Tasrif is a library for processing of eHealth data. It provides:

- A pipeline DSL for chaining together commonly used processing operations on time-series eHealth
  data, such as resampling, normalization, etc.
- DataReaders for reading eHealth datasets such as
  [MyHeartCounts](https://www.synapse.org/?source=post_page---------------------------#!Synapse:syn11269541/wiki/), [SleepHealth](https://www.synapse.org/#!Synapse:syn18492837/wiki/) and data from FitBit devices.

## Getting started

### Installation

To use Tasrif, you will need to have the package installed. Please follow the bellow steps to install Tasrif:


First, create a virtual environment using [venv](https://docs.python.org/3/library/venv.html) with a linux operating system machine, or with [Windows Subsystem for Linux](https://docs.microsoft.com/en-us/windows/wsl/install)

```python
# Create a virtual environment
python3 -m venv tasrif-env

# Activate the virtual environment
source tasrif-env/bin/activat
```

Then, install Tasrif either from PyPI

```python
(tasrif-env) MINIMAL=1 pip install tasrif
```

or install from source

```python
(tasrif-env) git clone https://github.com/qcrisw/tasrif
(tasrif-env) cd tasrif
(tasrif-env) MINIMAL=1 pip install -e .

```

Note that `MINIMAL=1` is passed in the installation script to minimally install one of Tasrif's internal dependancies.
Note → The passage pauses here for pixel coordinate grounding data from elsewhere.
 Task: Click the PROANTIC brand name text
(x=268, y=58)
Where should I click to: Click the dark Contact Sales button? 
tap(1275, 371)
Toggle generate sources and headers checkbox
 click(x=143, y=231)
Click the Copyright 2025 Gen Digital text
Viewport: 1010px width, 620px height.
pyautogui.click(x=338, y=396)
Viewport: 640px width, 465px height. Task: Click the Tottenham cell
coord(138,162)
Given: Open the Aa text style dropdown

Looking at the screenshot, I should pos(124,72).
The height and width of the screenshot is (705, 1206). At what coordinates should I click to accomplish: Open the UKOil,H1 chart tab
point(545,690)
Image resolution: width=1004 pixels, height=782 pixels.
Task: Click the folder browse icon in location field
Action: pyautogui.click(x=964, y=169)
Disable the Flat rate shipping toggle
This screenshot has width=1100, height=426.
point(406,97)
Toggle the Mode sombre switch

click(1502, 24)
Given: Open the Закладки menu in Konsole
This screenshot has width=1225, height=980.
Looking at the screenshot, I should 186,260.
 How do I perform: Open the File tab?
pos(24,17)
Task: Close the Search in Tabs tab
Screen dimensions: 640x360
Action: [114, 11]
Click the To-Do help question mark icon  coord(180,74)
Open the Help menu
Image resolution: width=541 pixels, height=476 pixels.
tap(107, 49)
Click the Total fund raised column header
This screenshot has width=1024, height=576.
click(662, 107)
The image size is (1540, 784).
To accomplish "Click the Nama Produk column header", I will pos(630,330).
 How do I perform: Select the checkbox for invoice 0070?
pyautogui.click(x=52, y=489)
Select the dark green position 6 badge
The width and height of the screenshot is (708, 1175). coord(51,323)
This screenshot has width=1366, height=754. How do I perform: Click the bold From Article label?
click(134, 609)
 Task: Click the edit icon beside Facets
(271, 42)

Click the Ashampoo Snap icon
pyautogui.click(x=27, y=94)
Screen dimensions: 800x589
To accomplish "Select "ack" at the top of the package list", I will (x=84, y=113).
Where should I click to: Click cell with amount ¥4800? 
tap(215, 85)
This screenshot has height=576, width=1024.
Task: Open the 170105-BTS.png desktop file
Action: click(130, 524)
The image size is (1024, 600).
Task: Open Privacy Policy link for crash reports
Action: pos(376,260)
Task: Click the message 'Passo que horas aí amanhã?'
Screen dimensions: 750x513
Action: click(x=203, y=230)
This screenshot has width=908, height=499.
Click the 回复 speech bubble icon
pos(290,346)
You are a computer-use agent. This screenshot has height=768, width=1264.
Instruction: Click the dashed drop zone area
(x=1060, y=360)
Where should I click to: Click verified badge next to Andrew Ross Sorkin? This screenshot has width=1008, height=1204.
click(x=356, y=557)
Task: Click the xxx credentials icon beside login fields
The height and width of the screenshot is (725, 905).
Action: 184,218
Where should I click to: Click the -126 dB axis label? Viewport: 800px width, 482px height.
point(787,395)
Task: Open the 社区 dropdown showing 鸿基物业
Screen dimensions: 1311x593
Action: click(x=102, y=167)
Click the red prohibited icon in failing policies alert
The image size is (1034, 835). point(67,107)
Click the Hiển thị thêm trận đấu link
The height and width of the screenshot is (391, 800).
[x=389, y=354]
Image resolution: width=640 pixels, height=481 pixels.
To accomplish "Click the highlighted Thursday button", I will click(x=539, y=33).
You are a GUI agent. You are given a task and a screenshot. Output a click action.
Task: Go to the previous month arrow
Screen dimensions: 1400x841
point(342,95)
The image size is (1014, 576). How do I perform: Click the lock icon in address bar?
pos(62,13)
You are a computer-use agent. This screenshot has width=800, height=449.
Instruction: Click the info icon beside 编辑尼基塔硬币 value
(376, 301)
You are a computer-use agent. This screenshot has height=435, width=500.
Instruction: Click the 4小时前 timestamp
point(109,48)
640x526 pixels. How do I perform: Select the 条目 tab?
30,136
See [setup.py](setup.py) for details.

### Quick start by usecase

- [Reading data](#reading-data)
- [Concatenate dataframes](#concatenate-dataframes)
- [Add and extract features from existing columns](#add-and-extract-features-from-existing-columns)
- [Filter data](#filter-data)
- [Wrangle data](#wrangle-data)
- [Test prepared data](#test-prepared-data)
- [Create a pipeline to link the operators](#create-a-pipeline-to-link-the-operators)
- [Debug your pipeline](#debug-your-pipeline)
- [Define a custom operator](#define-a-custom-operator)
- [Other references](#other-references)


### Reading data

Reading a single csv file

```python
from tasrif.processing_pipeline.pandas import ReadCsvOperator

operator = ReadCsvOperator('/path/to/file')
df = operator.process()[0]
```

Reading multiple csvs in a folder

```python
from tasrif.processing_pipeline.pandas import ReadCsvOperator

operator = ReadCsvFolderOperator(name_pattern='/path/to/folder/*.csv'),
df = operator.process()[0]
```

by default, `ReadCsvFolderOperator` concatenates the csvs into one dataframe. if you would like to work on the csvs separately, you can pass the argument `concatenate=False` to `ReadCsvFolderOperator`, which returns a python generator that iterates the csvs.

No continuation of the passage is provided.